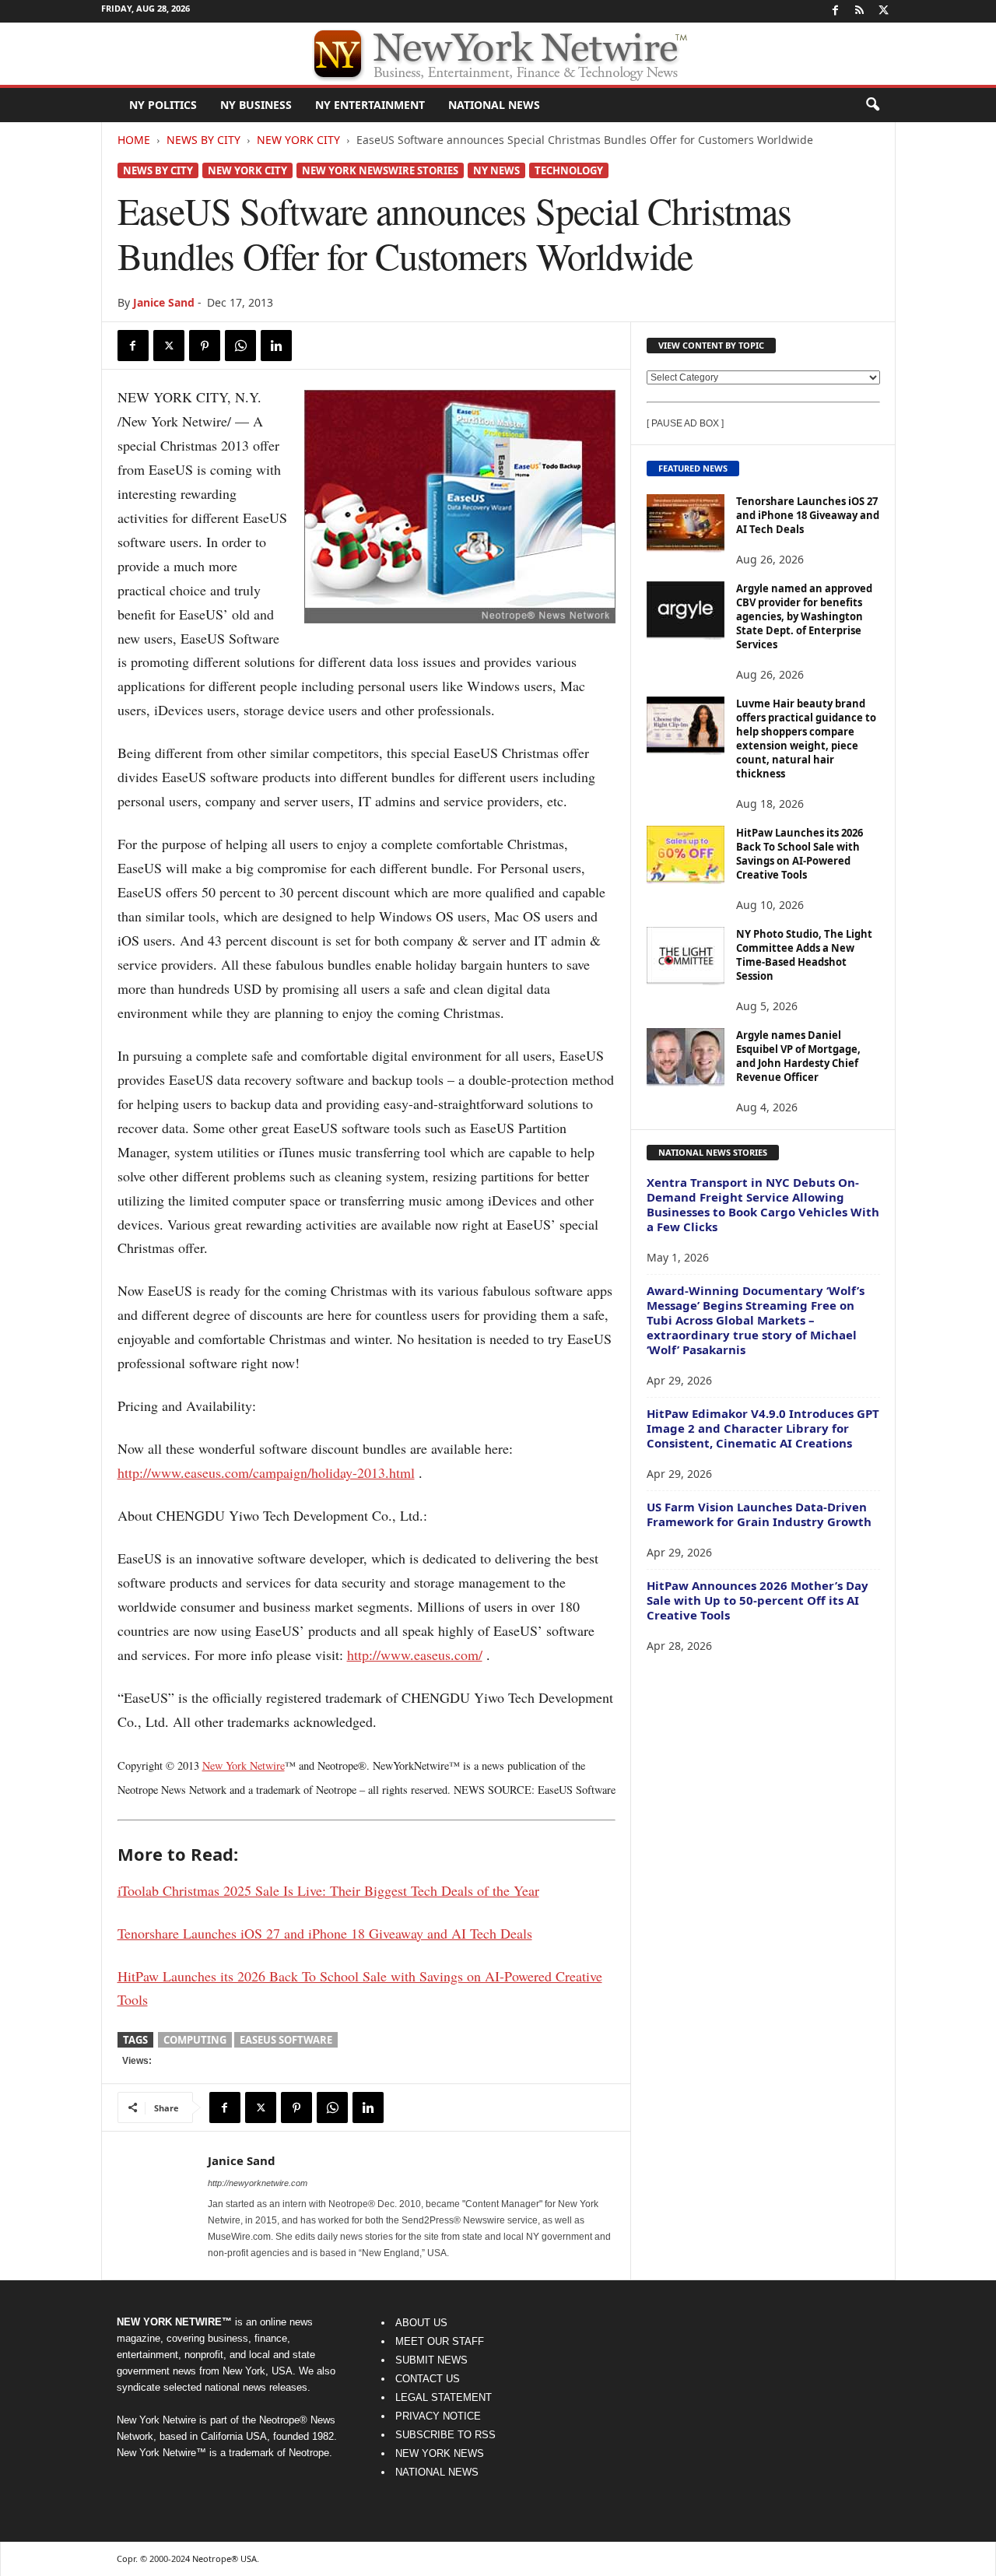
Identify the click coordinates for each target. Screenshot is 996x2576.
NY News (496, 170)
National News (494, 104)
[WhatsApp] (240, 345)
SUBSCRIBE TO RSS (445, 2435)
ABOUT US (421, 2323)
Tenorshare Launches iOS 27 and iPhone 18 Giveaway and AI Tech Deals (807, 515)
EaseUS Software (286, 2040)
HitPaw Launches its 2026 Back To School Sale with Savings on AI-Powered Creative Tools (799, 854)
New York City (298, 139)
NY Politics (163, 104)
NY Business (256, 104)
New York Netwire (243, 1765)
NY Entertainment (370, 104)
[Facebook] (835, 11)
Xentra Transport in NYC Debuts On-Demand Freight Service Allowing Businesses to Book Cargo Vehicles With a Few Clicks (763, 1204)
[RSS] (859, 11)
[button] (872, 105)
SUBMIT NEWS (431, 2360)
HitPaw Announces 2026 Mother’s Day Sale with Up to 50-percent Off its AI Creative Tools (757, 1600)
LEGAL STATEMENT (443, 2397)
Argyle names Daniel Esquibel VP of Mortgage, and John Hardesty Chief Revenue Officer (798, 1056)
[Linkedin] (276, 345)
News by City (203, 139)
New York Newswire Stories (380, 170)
=======
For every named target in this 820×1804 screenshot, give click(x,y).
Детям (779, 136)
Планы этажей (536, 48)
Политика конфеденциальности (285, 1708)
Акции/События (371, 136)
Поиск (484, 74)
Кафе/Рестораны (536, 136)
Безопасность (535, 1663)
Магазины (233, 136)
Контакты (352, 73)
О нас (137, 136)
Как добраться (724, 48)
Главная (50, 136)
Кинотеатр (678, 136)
=======
Using only the entries above, output the line with "New York City (298, 139)", the line with "New York Newswire Stories (380, 170)", and all lines between them, exactly as they stand.

Expected answer
New York City (298, 139)
NY Politics (163, 104)
NY Business (256, 104)
New York Netwire (243, 1765)
NY Entertainment (370, 104)
[Facebook] (835, 11)
Xentra Transport in NYC Debuts On-Demand Freight Service Allowing Businesses to Book Cargo Vehicles With a Few Clicks (763, 1204)
[RSS] (859, 11)
[button] (872, 105)
SUBMIT NEWS (431, 2360)
HitPaw Announces 2026 Mother’s Day Sale with Up to 50-percent Off its AI Creative Tools (757, 1600)
LEGAL STATEMENT (443, 2397)
Argyle names Daniel Esquibel VP of Mortgage, and John Hardesty Chief Revenue Officer (798, 1056)
[Linkedin] (276, 345)
News by City (203, 139)
New York Newswire Stories (380, 170)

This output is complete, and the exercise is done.